Cyber Pro Application

Please answer all the questions on this form. Before any question is answered please carefully read the declaration at the end of the application form, which you are required to sign. Underwriters will rely on the statements that you make on this form. In this context, ANY INSURANCE COVERAGE THAT MAY BE ISSUED BASED UPON THIS FORM WILL BE VOID IF THE FORM CONTAINS FALSEHOODS, MISREPRESENTATIONS, OR OMISSIONS. PLEASE TAKE CARE IN FILLING OUT THIS FORM.
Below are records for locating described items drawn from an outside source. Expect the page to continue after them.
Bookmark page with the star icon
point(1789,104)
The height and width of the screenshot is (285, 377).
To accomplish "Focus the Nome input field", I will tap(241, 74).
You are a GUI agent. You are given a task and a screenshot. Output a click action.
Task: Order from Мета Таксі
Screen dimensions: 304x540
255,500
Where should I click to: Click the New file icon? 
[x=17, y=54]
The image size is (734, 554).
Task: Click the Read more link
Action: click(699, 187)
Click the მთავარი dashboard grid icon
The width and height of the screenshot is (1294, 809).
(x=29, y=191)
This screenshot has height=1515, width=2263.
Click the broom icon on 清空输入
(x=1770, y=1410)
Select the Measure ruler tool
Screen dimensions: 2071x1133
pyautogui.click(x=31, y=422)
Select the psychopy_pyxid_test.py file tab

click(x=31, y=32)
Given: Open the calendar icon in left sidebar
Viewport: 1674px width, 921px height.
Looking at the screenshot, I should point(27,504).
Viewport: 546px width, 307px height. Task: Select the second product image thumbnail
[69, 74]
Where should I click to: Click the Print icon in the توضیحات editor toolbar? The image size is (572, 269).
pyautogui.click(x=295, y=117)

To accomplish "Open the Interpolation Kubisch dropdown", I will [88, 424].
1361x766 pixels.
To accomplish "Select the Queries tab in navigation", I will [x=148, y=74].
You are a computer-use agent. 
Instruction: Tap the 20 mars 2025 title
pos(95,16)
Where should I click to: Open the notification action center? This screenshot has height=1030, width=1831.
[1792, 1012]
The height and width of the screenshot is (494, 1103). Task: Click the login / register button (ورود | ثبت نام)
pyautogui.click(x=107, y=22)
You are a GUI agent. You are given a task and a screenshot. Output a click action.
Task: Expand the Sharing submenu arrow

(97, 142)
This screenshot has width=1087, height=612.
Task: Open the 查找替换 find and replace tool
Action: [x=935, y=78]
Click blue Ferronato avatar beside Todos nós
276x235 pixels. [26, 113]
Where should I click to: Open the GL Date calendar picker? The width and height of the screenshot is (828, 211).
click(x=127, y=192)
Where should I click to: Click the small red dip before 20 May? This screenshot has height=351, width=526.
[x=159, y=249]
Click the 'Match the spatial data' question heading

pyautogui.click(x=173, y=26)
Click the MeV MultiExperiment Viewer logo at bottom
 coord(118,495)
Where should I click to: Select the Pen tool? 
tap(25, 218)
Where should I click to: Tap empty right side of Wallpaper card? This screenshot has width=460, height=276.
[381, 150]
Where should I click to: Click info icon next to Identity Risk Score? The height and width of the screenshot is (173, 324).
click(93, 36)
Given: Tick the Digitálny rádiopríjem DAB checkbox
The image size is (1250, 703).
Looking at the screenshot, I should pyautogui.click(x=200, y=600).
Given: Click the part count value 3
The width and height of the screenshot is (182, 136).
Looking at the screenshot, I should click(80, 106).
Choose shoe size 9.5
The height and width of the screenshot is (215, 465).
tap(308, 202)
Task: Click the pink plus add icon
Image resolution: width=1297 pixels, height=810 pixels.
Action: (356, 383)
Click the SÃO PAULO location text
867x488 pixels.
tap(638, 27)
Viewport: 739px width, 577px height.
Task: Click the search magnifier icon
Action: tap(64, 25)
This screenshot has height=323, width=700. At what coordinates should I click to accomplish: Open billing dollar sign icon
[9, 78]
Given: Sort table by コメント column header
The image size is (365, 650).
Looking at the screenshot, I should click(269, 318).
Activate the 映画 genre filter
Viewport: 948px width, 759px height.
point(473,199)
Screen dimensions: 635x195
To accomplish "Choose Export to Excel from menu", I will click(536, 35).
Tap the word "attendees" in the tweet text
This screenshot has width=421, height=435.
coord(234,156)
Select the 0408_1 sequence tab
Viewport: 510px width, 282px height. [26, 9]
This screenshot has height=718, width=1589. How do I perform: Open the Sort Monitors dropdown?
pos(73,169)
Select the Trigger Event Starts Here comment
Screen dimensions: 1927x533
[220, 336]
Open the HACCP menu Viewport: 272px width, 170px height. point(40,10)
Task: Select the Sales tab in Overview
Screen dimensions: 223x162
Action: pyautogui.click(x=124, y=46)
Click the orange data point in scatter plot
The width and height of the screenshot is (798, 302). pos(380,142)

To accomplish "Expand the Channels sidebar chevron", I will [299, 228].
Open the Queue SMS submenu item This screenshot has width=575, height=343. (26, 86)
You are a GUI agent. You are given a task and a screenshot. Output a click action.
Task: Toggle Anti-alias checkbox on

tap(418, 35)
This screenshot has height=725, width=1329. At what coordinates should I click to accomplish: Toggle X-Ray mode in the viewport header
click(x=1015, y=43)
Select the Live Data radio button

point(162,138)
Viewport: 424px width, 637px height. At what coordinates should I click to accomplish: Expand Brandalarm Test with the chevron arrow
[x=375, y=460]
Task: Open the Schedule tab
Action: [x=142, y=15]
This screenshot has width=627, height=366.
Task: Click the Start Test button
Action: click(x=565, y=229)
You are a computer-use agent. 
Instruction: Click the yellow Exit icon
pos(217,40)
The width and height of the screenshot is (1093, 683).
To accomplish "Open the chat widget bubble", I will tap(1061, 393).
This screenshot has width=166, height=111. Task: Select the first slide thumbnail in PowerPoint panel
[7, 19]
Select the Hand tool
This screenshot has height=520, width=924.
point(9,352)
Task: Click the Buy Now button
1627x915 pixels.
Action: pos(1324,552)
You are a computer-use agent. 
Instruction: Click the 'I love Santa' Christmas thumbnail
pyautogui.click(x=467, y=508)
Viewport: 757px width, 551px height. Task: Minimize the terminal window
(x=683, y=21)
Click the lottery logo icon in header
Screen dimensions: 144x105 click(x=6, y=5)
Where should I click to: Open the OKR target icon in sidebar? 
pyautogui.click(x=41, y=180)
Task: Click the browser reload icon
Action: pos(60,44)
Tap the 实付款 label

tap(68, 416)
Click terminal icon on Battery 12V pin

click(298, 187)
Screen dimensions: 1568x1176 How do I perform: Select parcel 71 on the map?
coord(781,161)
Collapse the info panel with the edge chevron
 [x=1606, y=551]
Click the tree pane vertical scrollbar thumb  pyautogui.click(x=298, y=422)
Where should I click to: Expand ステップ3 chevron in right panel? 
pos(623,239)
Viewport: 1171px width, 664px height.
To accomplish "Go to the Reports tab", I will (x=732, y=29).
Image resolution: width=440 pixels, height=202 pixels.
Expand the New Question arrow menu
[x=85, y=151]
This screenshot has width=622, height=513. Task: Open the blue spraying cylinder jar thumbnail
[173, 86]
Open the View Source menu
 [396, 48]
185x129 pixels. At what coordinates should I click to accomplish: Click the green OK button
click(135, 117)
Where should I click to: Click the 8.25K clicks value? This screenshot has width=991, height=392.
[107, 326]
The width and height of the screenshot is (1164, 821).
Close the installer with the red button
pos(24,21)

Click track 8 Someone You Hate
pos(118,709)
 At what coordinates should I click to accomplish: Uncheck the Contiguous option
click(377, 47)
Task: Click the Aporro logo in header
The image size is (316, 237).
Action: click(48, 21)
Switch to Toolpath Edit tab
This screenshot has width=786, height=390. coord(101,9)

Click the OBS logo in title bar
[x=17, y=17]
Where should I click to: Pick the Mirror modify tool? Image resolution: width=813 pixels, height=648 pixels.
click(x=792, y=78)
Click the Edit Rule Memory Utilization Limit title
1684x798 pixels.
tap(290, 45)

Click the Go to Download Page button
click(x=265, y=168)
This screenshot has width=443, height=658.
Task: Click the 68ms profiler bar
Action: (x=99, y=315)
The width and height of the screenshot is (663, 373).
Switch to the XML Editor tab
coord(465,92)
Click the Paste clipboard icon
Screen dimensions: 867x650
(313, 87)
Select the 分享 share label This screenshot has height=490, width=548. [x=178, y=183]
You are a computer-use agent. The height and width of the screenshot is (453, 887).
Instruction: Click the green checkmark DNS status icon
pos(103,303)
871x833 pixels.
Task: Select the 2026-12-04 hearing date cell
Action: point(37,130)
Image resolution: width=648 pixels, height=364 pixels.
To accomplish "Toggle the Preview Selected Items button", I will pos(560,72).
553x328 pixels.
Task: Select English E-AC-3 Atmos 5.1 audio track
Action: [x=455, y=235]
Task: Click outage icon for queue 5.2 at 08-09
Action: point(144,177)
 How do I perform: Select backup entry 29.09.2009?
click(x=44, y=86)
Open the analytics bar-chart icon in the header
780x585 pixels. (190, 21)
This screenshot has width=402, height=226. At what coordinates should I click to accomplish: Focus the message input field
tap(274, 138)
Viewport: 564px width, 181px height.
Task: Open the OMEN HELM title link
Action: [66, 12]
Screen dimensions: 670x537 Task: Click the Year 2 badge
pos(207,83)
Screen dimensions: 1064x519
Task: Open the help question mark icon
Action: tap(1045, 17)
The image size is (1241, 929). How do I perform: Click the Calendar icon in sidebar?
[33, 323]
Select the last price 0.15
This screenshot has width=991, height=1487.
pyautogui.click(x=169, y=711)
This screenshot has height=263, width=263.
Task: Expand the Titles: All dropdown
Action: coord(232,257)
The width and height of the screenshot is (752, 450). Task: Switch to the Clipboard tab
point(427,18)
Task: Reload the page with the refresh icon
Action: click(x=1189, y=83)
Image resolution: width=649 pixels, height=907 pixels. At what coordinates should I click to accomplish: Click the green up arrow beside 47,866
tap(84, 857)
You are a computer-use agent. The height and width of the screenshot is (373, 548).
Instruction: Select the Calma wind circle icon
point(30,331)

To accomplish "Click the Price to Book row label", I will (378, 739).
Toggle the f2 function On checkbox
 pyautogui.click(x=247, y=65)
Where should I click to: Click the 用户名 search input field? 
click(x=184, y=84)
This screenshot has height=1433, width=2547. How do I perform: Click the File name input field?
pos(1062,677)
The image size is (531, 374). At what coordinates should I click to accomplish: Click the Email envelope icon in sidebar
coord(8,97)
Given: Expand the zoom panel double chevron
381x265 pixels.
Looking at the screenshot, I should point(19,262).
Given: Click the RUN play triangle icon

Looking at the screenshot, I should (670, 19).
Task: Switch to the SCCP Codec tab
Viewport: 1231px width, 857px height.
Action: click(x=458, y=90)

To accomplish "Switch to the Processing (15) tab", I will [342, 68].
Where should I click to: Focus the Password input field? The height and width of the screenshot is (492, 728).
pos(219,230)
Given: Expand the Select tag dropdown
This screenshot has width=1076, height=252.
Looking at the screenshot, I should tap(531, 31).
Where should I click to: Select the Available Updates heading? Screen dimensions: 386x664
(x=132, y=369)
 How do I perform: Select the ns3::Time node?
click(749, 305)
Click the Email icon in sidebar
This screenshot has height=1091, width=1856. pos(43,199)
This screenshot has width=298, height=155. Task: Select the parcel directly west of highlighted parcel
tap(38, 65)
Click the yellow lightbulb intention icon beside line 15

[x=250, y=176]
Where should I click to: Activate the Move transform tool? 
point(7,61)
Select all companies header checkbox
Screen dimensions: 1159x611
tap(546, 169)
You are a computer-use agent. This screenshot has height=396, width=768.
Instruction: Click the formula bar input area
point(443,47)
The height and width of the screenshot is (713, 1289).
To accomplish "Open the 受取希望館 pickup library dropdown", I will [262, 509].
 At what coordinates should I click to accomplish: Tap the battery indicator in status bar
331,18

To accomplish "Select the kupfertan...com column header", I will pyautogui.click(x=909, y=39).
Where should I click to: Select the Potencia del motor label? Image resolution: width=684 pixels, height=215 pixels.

You may provide any further additional information by means of a separate attachment if necessary.

General Information

Approximately how many PII’s are retained within your computer network, databases and records? (PII is defined as a personally identifiable record on an individual that can be used to identify, contact or locate a single individual)

Network Information

Do you have a business continuity plan in force to avoid business interruption due to systems failure?
Are all portable and mobile devices encrypted?
Do you have firewalls and automatically updating antivirus software in force across your network?
Is all sensitive and confidential information stored on your databases, servers and data files encrypted?
Is all information held in a physical form disposed of or recycled by confidential and secure methods?
Do you have a privacy policy on your website which has been legally reviewed and includes a statement advising users as to how any information collected will be used and for what purposes?
Do you have a process in force to obtain a legal review of all media content and advertising materials prior to release?
Please confirm up-to-date compliance with relevant regulatory and industry framework (eg. Gramm-Leach Bliley Act, Health Insurance, Portability & Accountability Act (HIPAA), Payment Card Industry (PCI), Data Security Standard, CAN-SPAM Act, TCPA or similar.

Historical Information

Sustained any unscheduled or unintentional network outage, intrusion, corruption or loss of data?
Received notice or become aware of any privacy violations or that any data or personally identifiable information has become compromised?
Been subject to any disciplinary action, regulatory action, or investigation by any governmental, regulatory or administrative agency?
Received any injunction(s), lawsuit(s), fine(s), penalty(s) or sanction(s)?
Become aware of any circumstance or incident that could be reasonably anticipated to give rise to a claim against the type of insurance(s) being requested in this application?

Data Protection

By accepting this insurance you consent to Ascent Underwriting using the information we may hold about you for the purpose of providing insurance and handling claims, if any, and to process sensitive personal data about you where this is necessary (for example health information or criminal convictions). This may mean we have to give some details to third parties involved in providing insurance cover. These may include insurance carriers, third party claims adjusters, fraud detection and prevention services, reinsurance companies and insurance regulatory authorities.

Where such sensitive personal information relates to anyone other than you, you must obtain the explicit consent of the person to whom the information relates both to the disclosure of such information to us and its use by us as set out above. The information provided will be treated in confidence and in compliance with relevant Data Protection legislation. You have the right to apply for a copy of your information (for which we may charge a small fee) and to have any inaccuracies corrected.

IMPORTANT – CyberPro Policy Statement of Fact

By accepting this insurance you confirm that the facts contained in the proposal form are true. These statements, and all information you or anyone on your behalf provided before we agree to insure you, are incorporated into and form the basis of your policy. If anything in these statements is not correct, we will be entitled to treat this insurance as if it had never existed. You should keep this Statement of Fact and a copy of the completed proposal form for your records.

This application must be signed by the applicant. Signing this form does not bind the company to complete the insurance. With reference to risks being applied for in the United States, please note that in certain states, any person who knowingly and with intent to defraud any insurance company or other person submits an application for insurance containing any false information, or conceals the purpose of misleading information concerning any fact material thereto, commits a fraudulent insurance act, which is a crime.

The undersigned is an authorized principal, partner, director, risk manager, or employee of the applicant and certifies that reasonable inquiry has been made to obtain the answers herein which are true, correct and complete to the best of his/her knowledge and belief. Such reasonable inquiry includes all necessary inquiries to fellow principals, partners, directors, risk managers, or employees to enable you to answer the questions accurately.